I know the wedding world is ever evolving, and it’s not like we get a lot of repeat business from the same clients so we need to be showcasing as much of our work as we can as part of our overall marketing strategy, but has it occurred to you that your couple might not want their (or their guests’) faces plastered all over your social media timelines?  If not, the chances are you didn’t even ask and that’s a big no no!

 

Social Media Client Etiquette Rule #1:  If the client hasn’t explicitly given you permission to post images featuring a face, then don’t.

If you have had permission, that’s great, but pick your moment.  I’ll never forget the day I had a florist post a photo of the bride (with her bouquet) and her father standing in front of the wedding car and post it live BEFORE SHE HAD EVEN LEFT FOR THE CHURCH!  Really!  You think your followers are entitled to see the bride before the groom!?!  Not cool bro.

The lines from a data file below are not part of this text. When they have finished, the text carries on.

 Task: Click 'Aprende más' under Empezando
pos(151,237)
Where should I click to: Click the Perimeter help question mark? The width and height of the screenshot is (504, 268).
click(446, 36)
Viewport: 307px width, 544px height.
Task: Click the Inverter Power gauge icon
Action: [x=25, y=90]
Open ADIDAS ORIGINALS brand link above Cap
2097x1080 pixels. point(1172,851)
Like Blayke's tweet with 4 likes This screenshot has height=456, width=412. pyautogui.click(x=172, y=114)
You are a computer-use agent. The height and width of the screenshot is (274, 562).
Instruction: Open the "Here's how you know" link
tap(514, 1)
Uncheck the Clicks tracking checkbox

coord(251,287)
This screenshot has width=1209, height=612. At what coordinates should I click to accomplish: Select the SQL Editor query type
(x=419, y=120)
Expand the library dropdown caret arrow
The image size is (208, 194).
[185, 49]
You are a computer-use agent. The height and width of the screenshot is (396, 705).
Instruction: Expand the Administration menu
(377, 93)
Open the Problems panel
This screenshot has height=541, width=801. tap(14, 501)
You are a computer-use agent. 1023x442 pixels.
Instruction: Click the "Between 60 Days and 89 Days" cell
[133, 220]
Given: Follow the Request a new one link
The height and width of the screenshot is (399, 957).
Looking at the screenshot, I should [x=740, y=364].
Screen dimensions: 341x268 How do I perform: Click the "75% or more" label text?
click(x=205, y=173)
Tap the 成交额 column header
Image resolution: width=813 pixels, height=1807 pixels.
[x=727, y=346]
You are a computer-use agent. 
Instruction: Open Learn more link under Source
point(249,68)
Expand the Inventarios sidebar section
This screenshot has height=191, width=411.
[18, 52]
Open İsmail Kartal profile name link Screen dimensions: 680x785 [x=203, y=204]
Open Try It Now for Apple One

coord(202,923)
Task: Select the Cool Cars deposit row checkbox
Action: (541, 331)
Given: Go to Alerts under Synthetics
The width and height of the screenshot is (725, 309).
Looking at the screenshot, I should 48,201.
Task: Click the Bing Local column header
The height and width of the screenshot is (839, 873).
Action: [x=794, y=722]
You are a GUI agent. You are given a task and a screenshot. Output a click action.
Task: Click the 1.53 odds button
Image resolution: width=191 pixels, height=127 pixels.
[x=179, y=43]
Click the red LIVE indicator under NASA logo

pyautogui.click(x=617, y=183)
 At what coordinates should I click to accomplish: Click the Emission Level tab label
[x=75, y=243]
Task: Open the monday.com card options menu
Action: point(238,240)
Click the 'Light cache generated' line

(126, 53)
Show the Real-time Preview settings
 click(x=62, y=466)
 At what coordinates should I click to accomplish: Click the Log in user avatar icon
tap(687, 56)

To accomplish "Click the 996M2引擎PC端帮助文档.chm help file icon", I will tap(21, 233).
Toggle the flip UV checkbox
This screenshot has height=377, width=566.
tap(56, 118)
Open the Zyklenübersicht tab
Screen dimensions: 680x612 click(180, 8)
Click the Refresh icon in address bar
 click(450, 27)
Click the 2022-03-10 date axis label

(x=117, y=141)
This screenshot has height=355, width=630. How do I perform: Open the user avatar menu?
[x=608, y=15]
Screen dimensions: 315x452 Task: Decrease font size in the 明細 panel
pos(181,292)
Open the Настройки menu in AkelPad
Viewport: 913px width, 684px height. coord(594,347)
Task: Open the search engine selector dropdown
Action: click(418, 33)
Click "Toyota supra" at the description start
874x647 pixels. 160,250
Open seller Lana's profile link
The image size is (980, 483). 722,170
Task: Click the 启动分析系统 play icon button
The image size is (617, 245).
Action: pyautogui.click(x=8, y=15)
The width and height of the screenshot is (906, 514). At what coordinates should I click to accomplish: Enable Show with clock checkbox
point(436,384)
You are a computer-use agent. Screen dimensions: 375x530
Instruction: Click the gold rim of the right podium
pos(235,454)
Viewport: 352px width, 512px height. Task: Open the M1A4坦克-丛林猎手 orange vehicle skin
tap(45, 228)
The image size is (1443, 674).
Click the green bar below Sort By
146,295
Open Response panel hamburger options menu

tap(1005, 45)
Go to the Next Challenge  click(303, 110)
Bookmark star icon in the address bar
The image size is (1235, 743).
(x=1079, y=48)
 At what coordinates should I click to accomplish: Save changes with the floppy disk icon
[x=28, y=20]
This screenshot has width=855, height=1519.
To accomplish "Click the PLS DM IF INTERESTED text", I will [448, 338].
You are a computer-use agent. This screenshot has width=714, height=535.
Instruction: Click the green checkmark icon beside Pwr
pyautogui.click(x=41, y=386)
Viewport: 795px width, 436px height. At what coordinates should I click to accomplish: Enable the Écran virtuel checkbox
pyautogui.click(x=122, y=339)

posting wedding on social media

 

Social Media Client Etiquette Rule #2:  It’s your client’s wedding (not your latest marketing activity) so try to let the couple enjoy it all before you try and secure your next booking off it.

The rules shouldn’t be different when it comes to wedding design or details either.  I can’t count the number of times that suppliers have stopped mid set-up to snap a few shots of the day and either post them there or then (!), or pop them up first thing on Monday.  Yes, I get that you are proud of your work, and maybe there are no names or details mentioned, but let’s try to remember that your work actually ‘belongs’ to the client.  They have commissioned it and paid for it.  It should be up to them whether it gets a wider audience.

 

Social Media Client Etiquette Rule #3:  The wedding featuring some of your work (catering/design/florals etc.) doesn’t entitle you to share the whole wedding more widely.

There is a bit of a grey area when it comes to photographers since most retain the copyright to the images.  However, the reputable ones will ask a client ahead of time whether they would be willing for their images to be used for marketing purposes, clarify whether this means faces/people or is limited to design/atmosphere and will often let the couple choose which specific images make the final ‘public ‘edit.

Posting on social media

Really, it’s just about being polite and showing respect for your clients – surely we all want to do that?

Conclusion:  It’s not your day and it’s not all about you!